Non seulement il était sensible à la présence continuelle de ce qu'il y avait de distingué, mais
il l'était aussi aux étages inférieurs. Il regardait à droite et à gauche à son lever, à son coucher,
à ses repas, en passant dans les appartements, dans ses jardins de Versailles, où seulement les
courtisans avaient la liberté de le suivre; il voyait et remarquait tout le monde, aucun ne lui
échappait, jusqu'à ceux qui n'espéraient pas même être vus. Il distinguait très bien en lui-
même les absences de ceux qui étaient toujours à la cour, celles des passagers qui y venaient
plus ou moins souvent; les causes générales ou particulières de ces absences, il les combinait,
et ne perdait pas la plus légère occasion d'agir à leur égard en conséquence. C'était un
démérite aux uns, et à tout ce qu'il y avait de distingué, de ne faire pas de la cour son séjour
ordinaire, aux autres d'y venir rarement, et une disgrâce sûre pour qui n'y venait jamais, ou
comme jamais. Quand il s'agissait de quelque chose pour eux: « Je ne le connais point, »

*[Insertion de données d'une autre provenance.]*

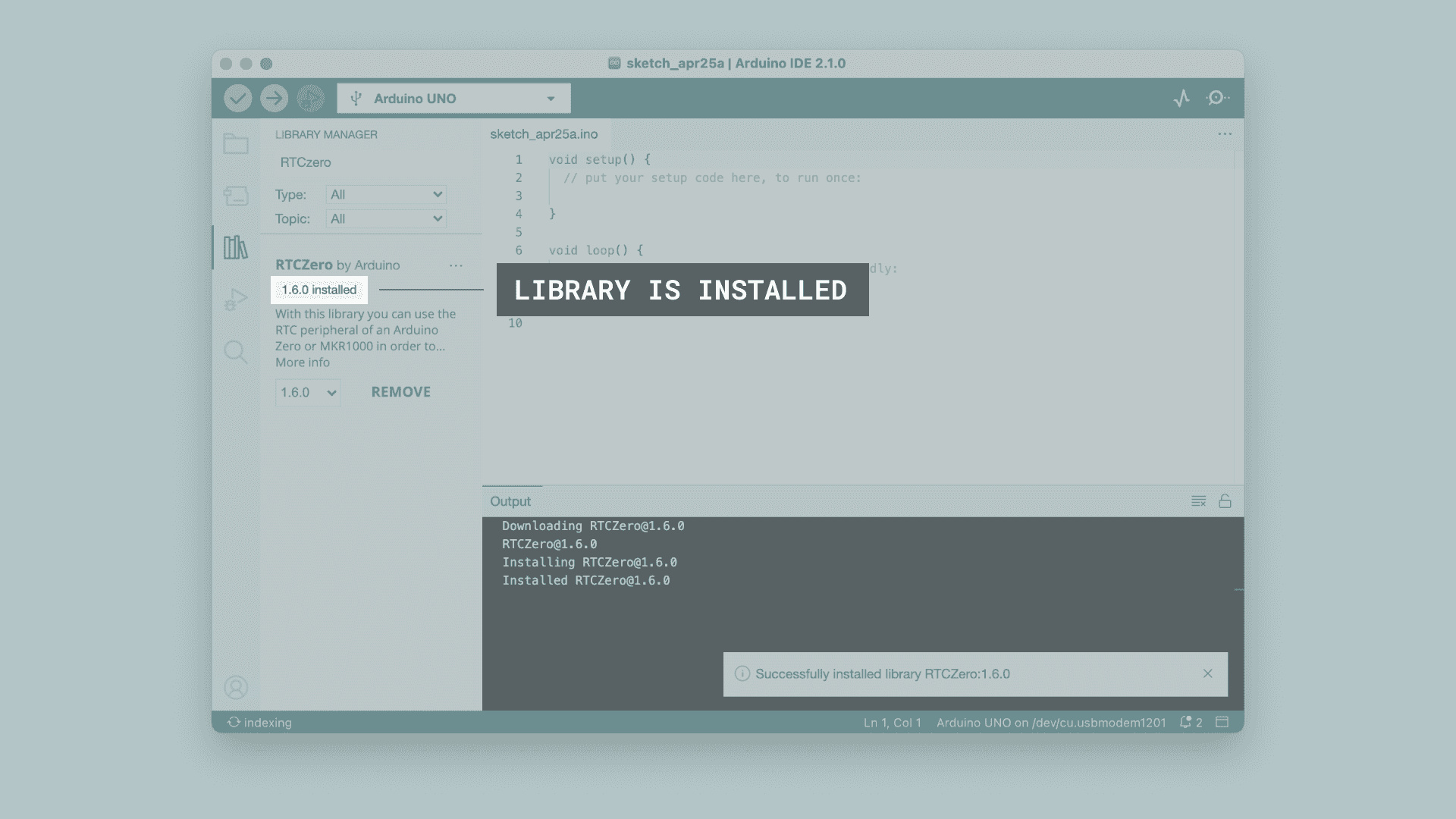Open the More info link
This screenshot has height=819, width=1456.
point(302,362)
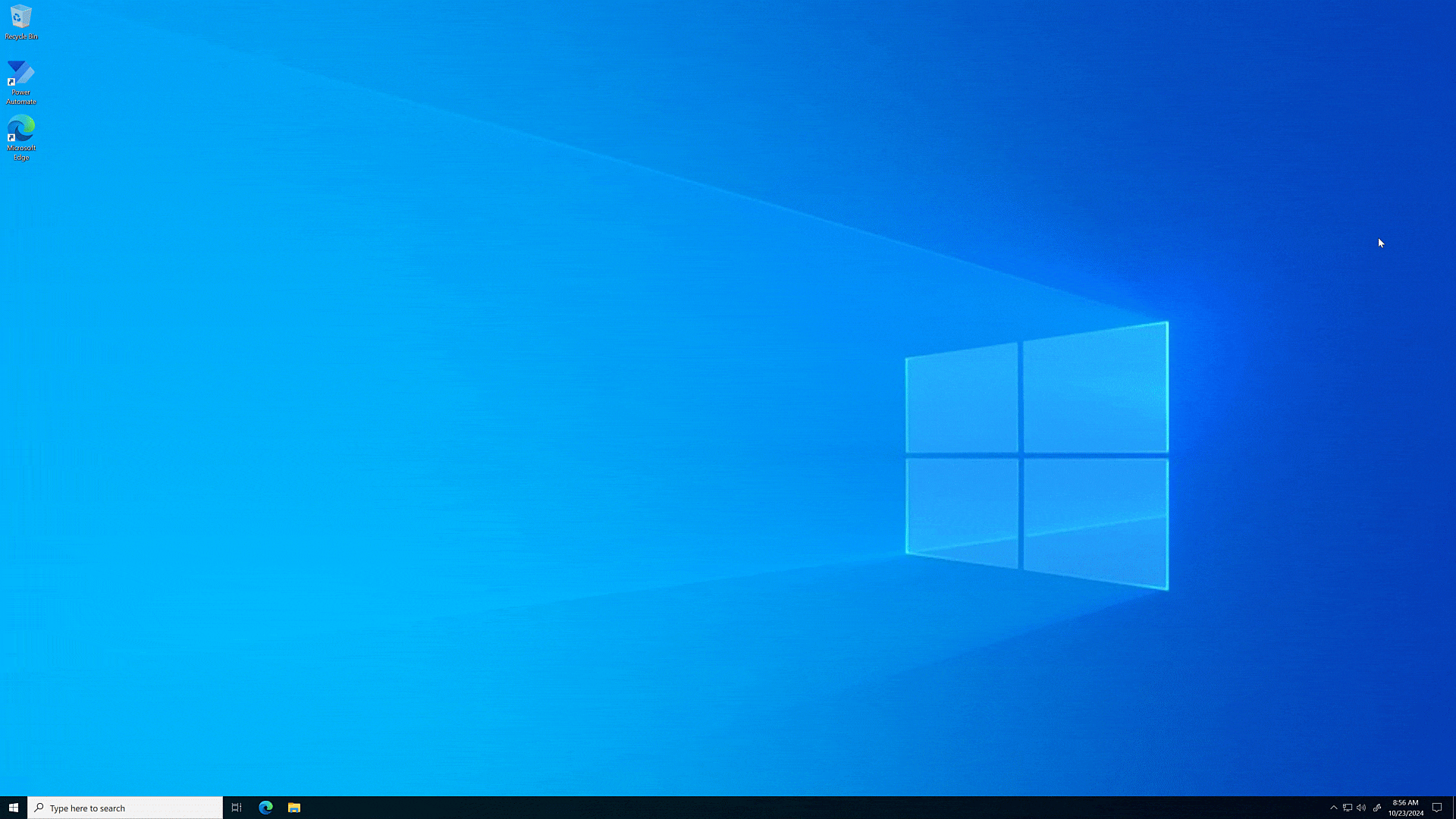Click the Power Automate icon label

click(x=20, y=96)
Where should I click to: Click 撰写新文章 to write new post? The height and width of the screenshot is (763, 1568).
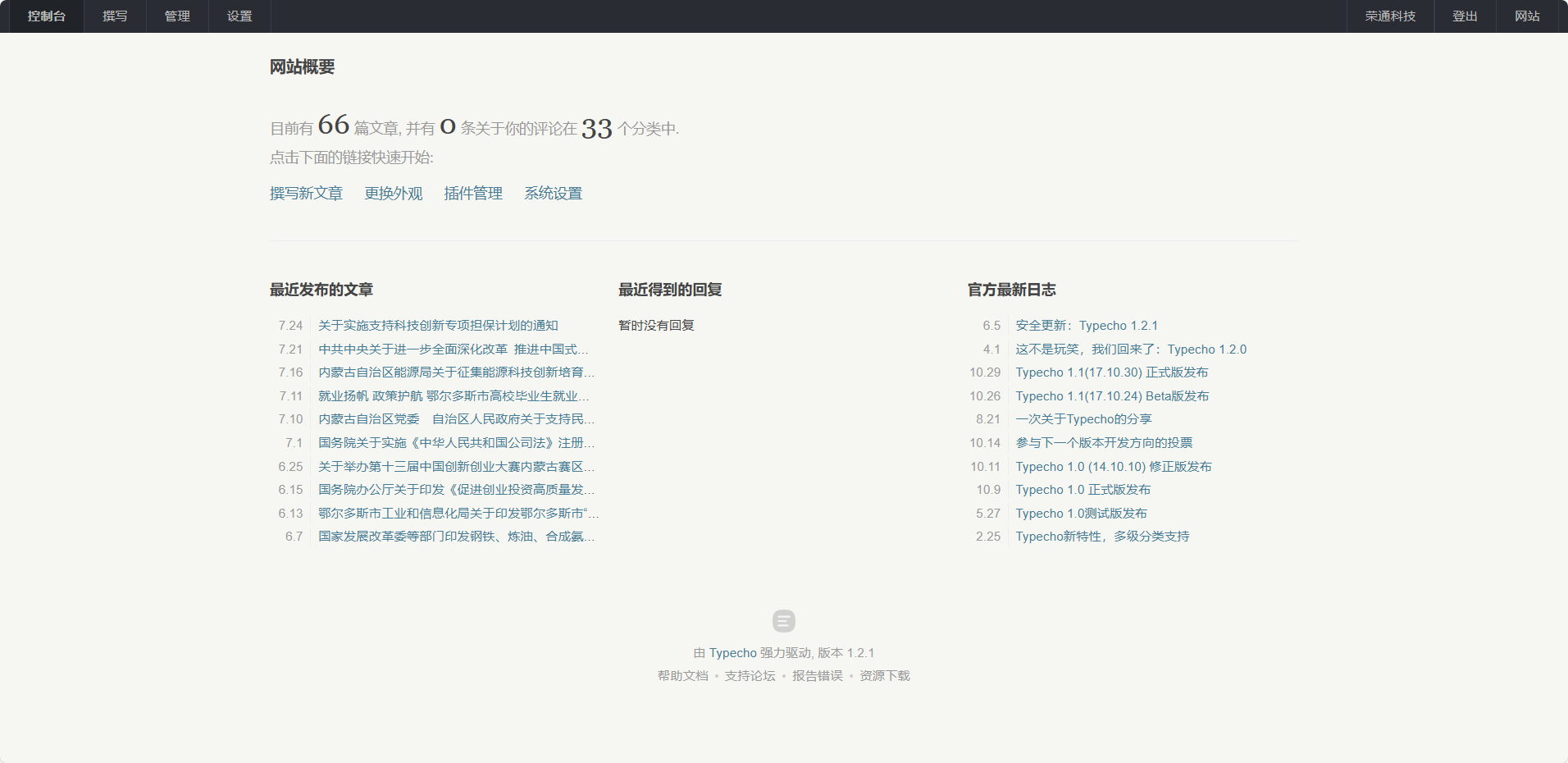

répondait-il fièrement. Sur ceux qui se présentaient rarement: « C'est un homme que je ne vois
jamais; » et ces arrêts-là étaient irrévocables. C'était un autre crime de n'aller point à
Fontainebleau, qu'il regardait comme Versailles, et pour certaines gens de ne demander pas
pour Marly, les uns toujours, les autres souvent, quoique sans dessein de les y mener, les uns
toujours ni les autres souvent; mais si on était sur le pied d'y aller toujours, il fallait une
excuse valable pour s'en dispenser, hommes et femmes de même. Surtout il ne pouvait
souffrir les gens qui se plaisaient à Paris. Il supportait assez aisément ceux qui aimaient leur
campagne, encore y fallait-il être mesuré ou avoir pris ses précautions avant d'y aller passer
un temps un peu long.
Saint-Simon, Mémoires, tome 12, chapitre XIX.